The Profit Tax Ordinance was also updated, therefore reducing the corporate income tax rate from 25 percent to 22 percent. Additionally, an incentives proposal is in the works to accelerate the acquisition of impact investors and support the transition to a more sustainable and diversified economy. Coupled with other factors, such as improved partnerships among stakeholders, participation in beneficial trade agreements, a national action plan, and the development of Oranjestad and San Nicolas, those investors with an eye for opportunity will take notice.
Finally, what are ARINA’s key priorities in order to continue to promote and facilitate investment in the island?
GW: ARINA has several key priorities aimed at achieving the overarching vision, one being the successful organisation of AIS2024. This will serve as an important stage to put Aruba and its opportunities on the map for foreign investors to engage.
Another key priority is the successful recalibration of ARINA’s investment strategy and promotional plan. Rather than chasing FDI simply for the sake of diversification, ARINA has set its sights on qualitative FDI that not only contributes to diversification but also favours the strategic interests of Aruba for a sustainable and resilient economy. The successful implementation of these plans will be essential to ensuring that Aruba’s factors of production are utilised efficiently to generate multiple values.
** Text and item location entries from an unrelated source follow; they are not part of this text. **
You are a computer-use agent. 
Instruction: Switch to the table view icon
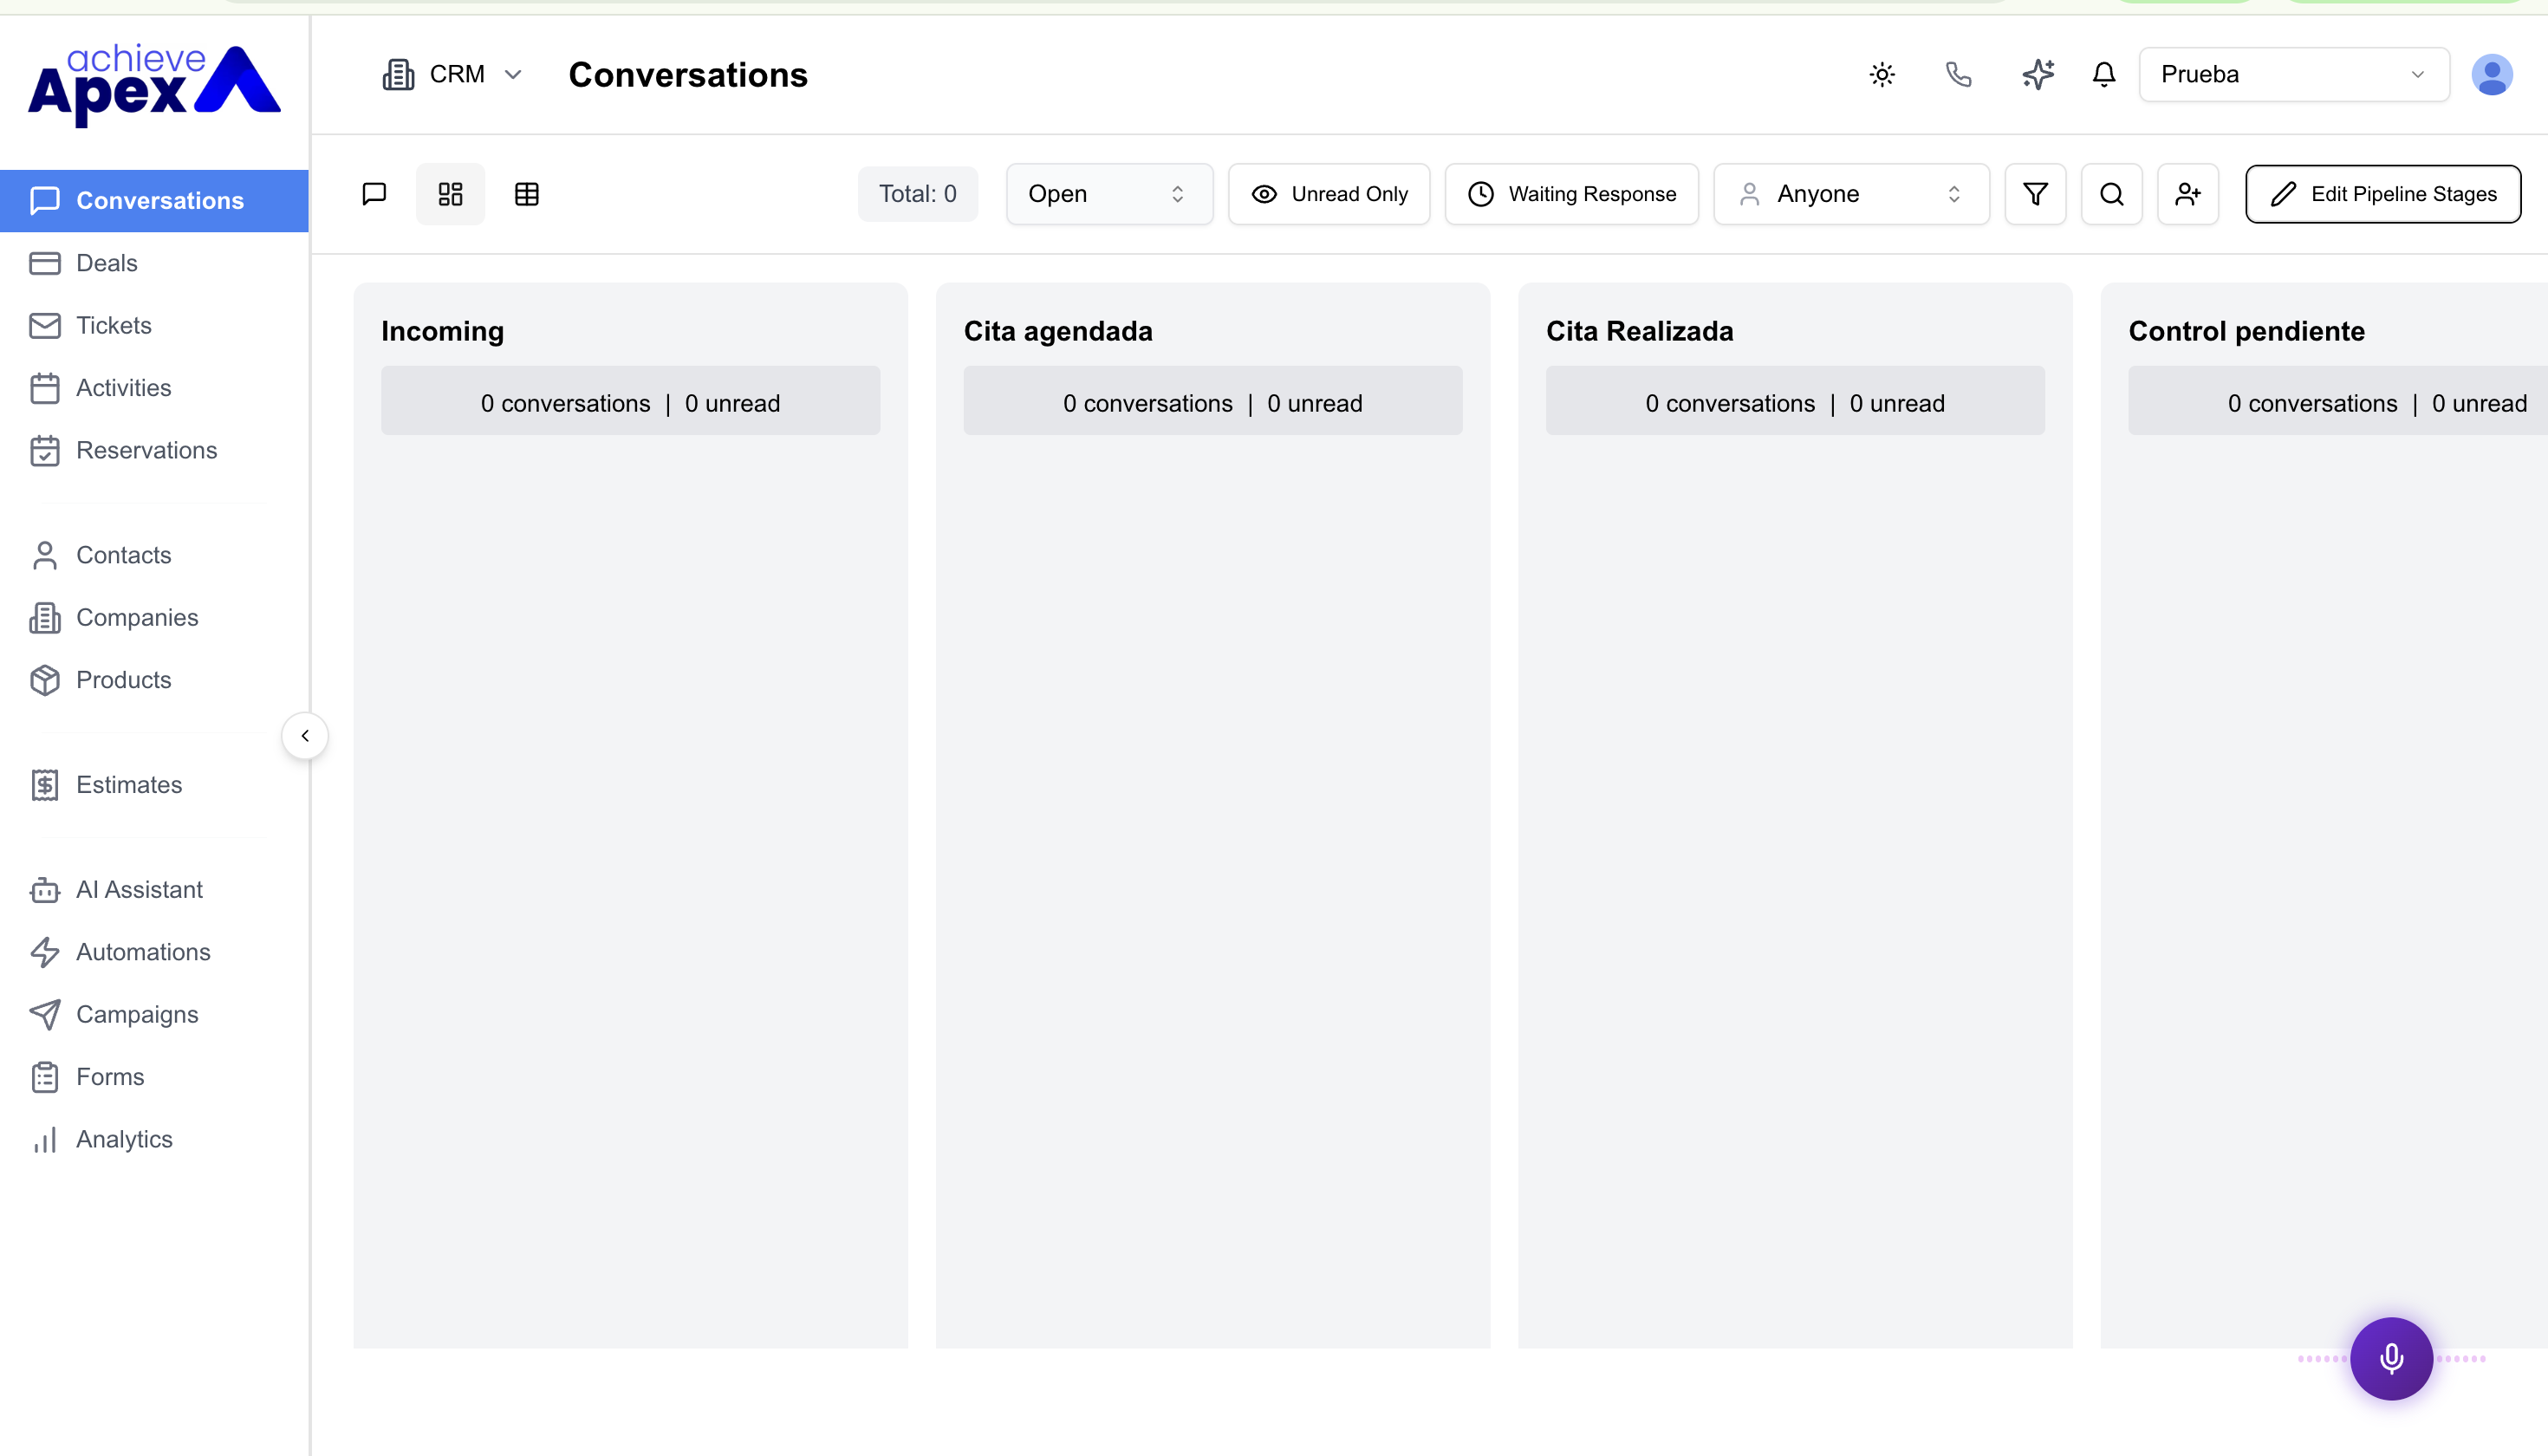[527, 194]
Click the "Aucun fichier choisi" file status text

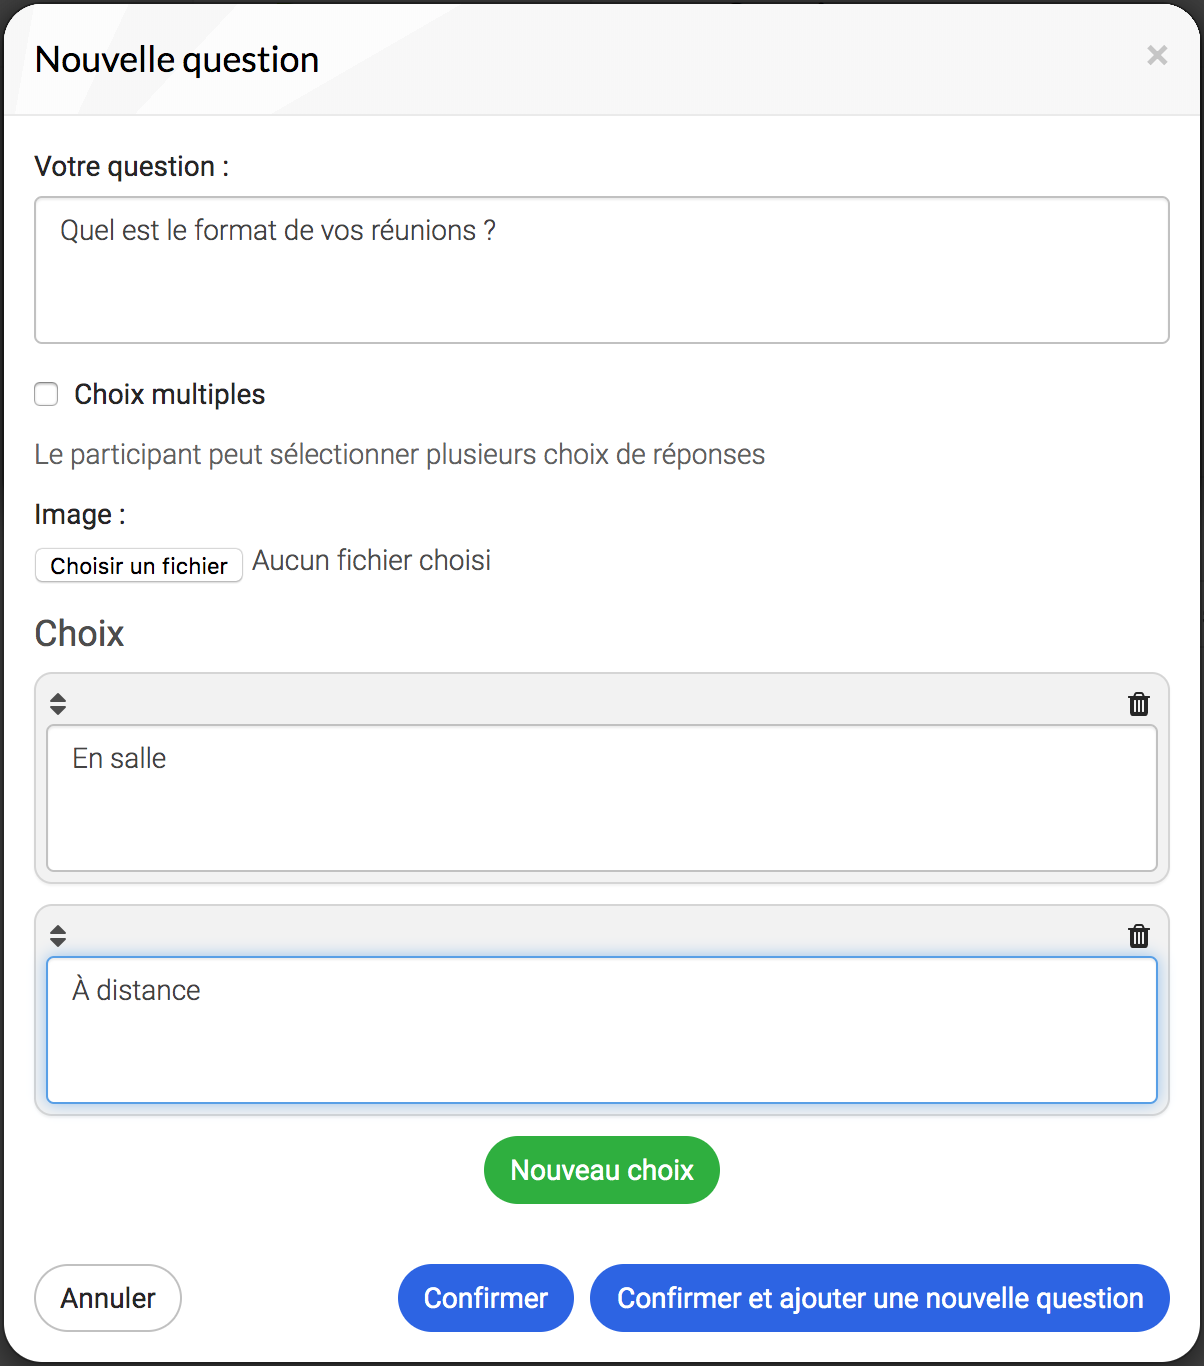(372, 560)
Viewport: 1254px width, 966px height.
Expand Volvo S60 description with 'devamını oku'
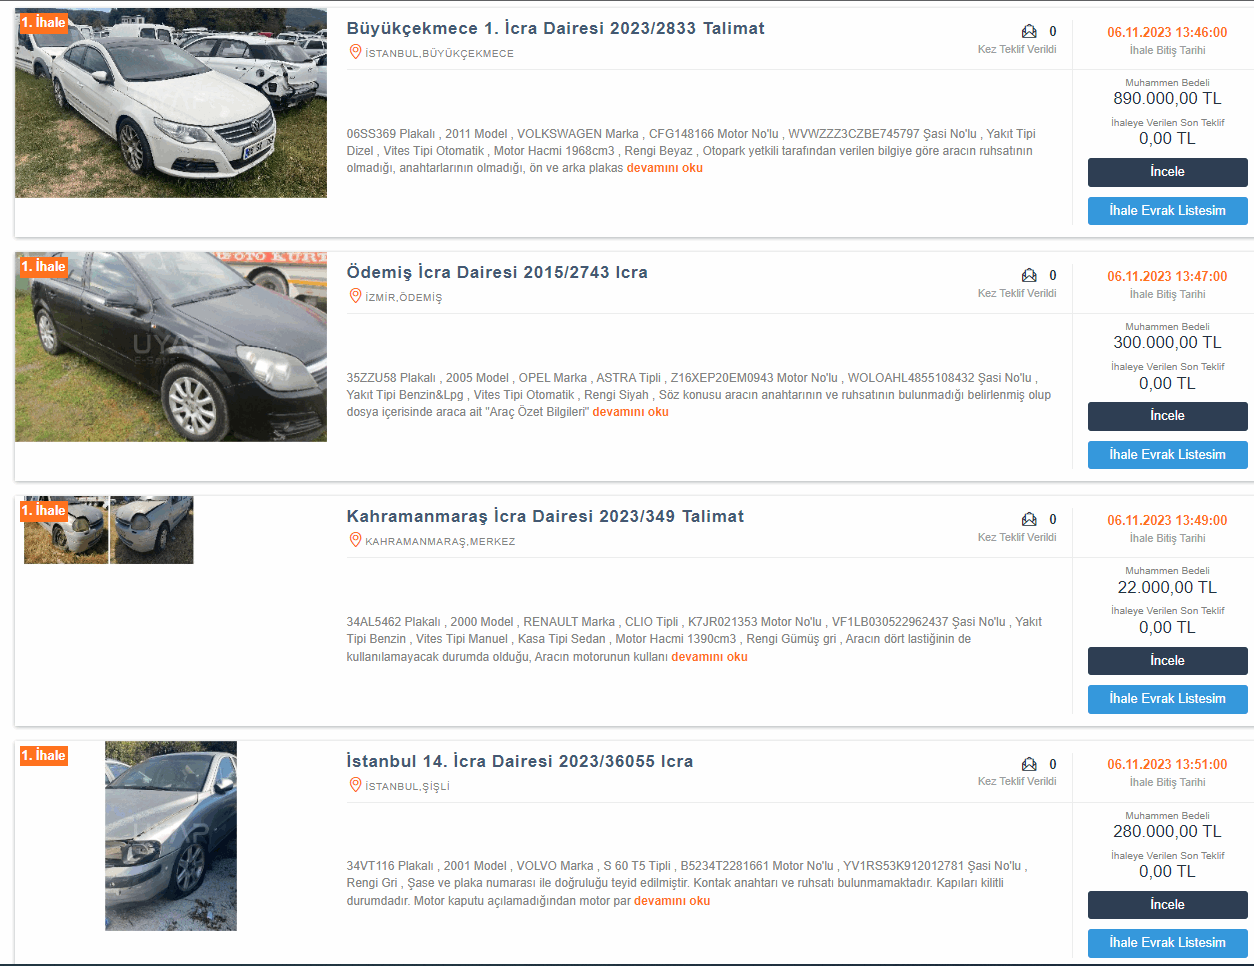click(672, 901)
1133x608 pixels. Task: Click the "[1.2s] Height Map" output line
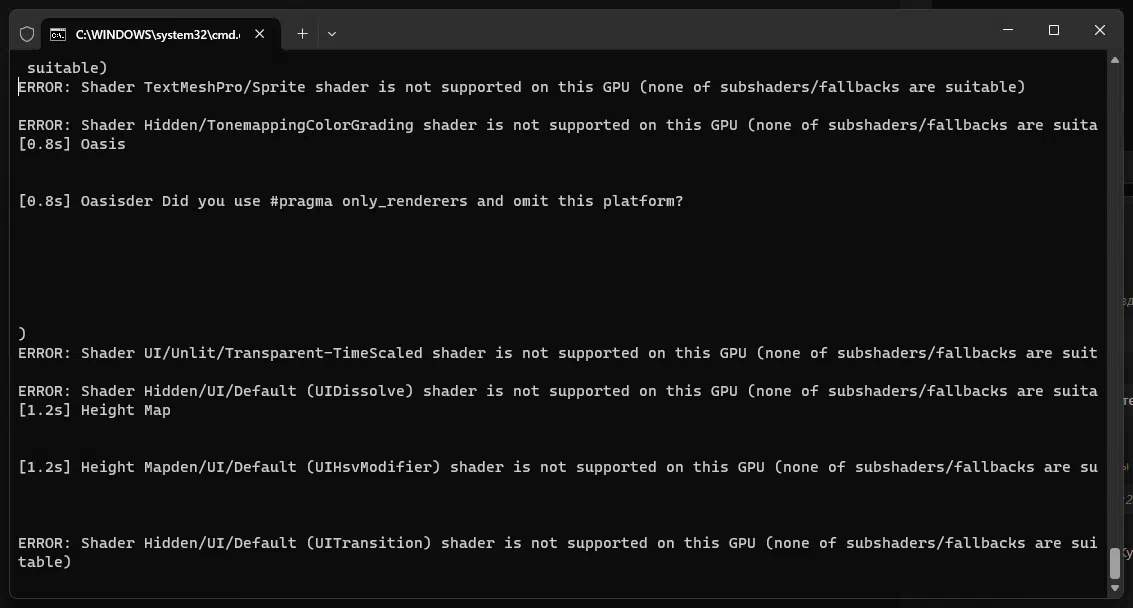(94, 410)
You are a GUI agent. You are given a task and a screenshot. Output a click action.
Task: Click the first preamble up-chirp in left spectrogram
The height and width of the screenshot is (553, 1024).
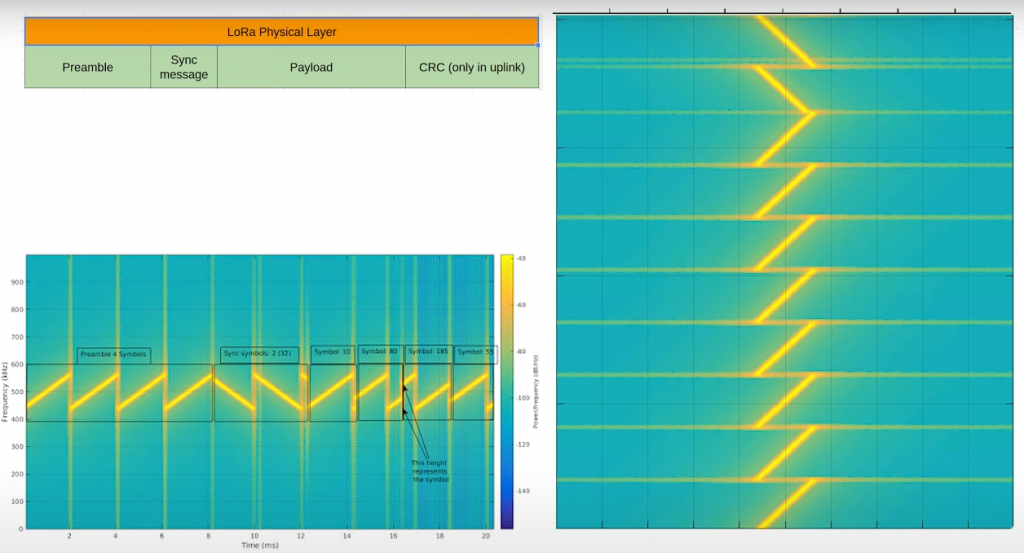pos(48,392)
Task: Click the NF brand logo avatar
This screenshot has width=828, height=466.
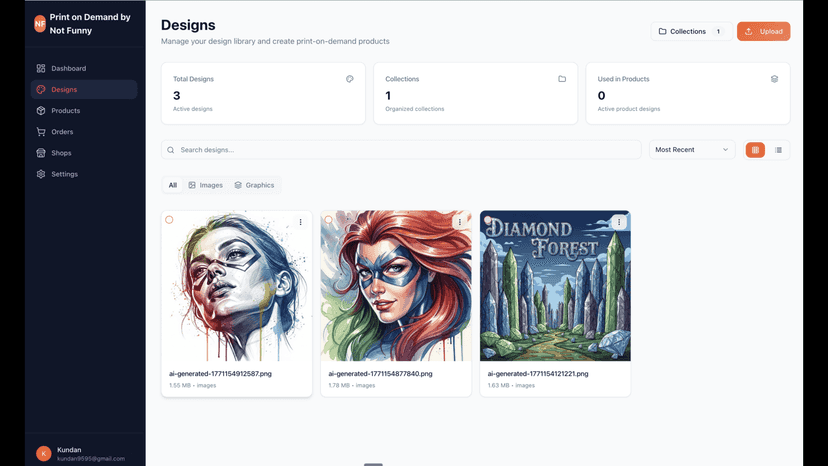Action: point(40,24)
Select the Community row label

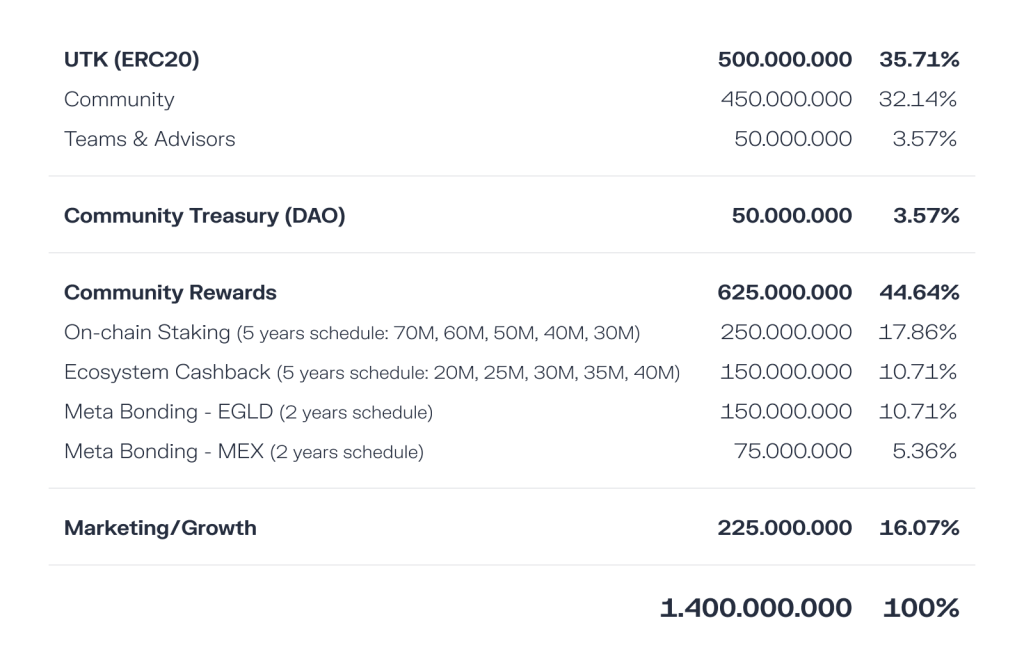click(119, 100)
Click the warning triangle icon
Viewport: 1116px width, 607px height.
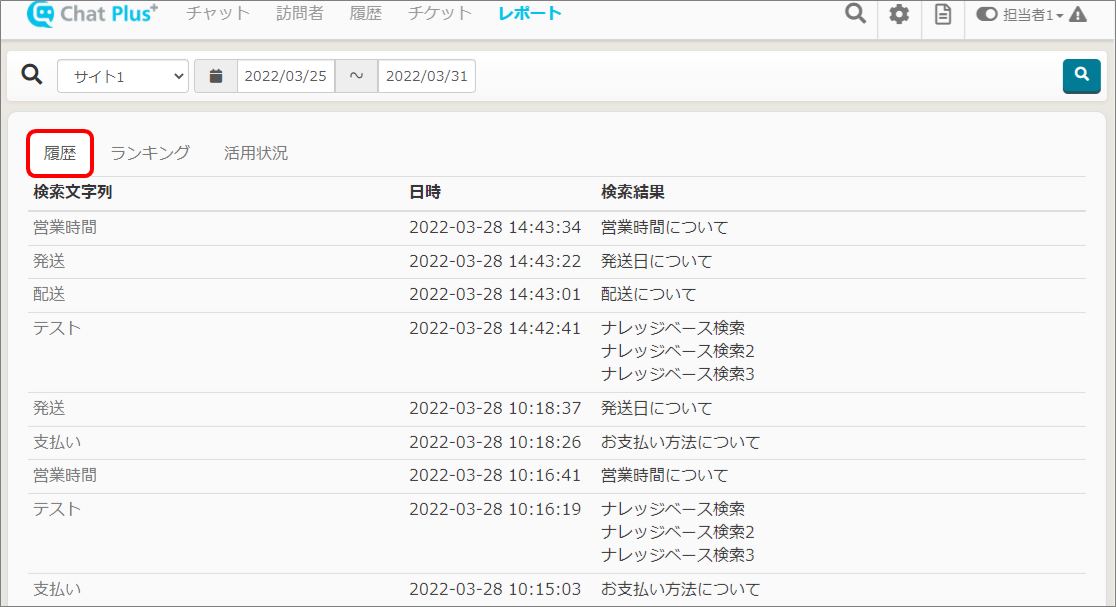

Policy advocacy for attractive investments and initiatives that strengthen Aruba’s value proposition are also key priorities. While all countries wish to attract high-quality FDI, Aruba is cognisant of the fact that the necessary investment climate conditions must be in place in order to do so. Especially with intensifying global competition for FDI, ARINA intends to carefully balance the needs of Aruba and investors. That is to say, it is imperative that we not only think of what investors can do for Aruba, but also focus on what Aruba can do for investors.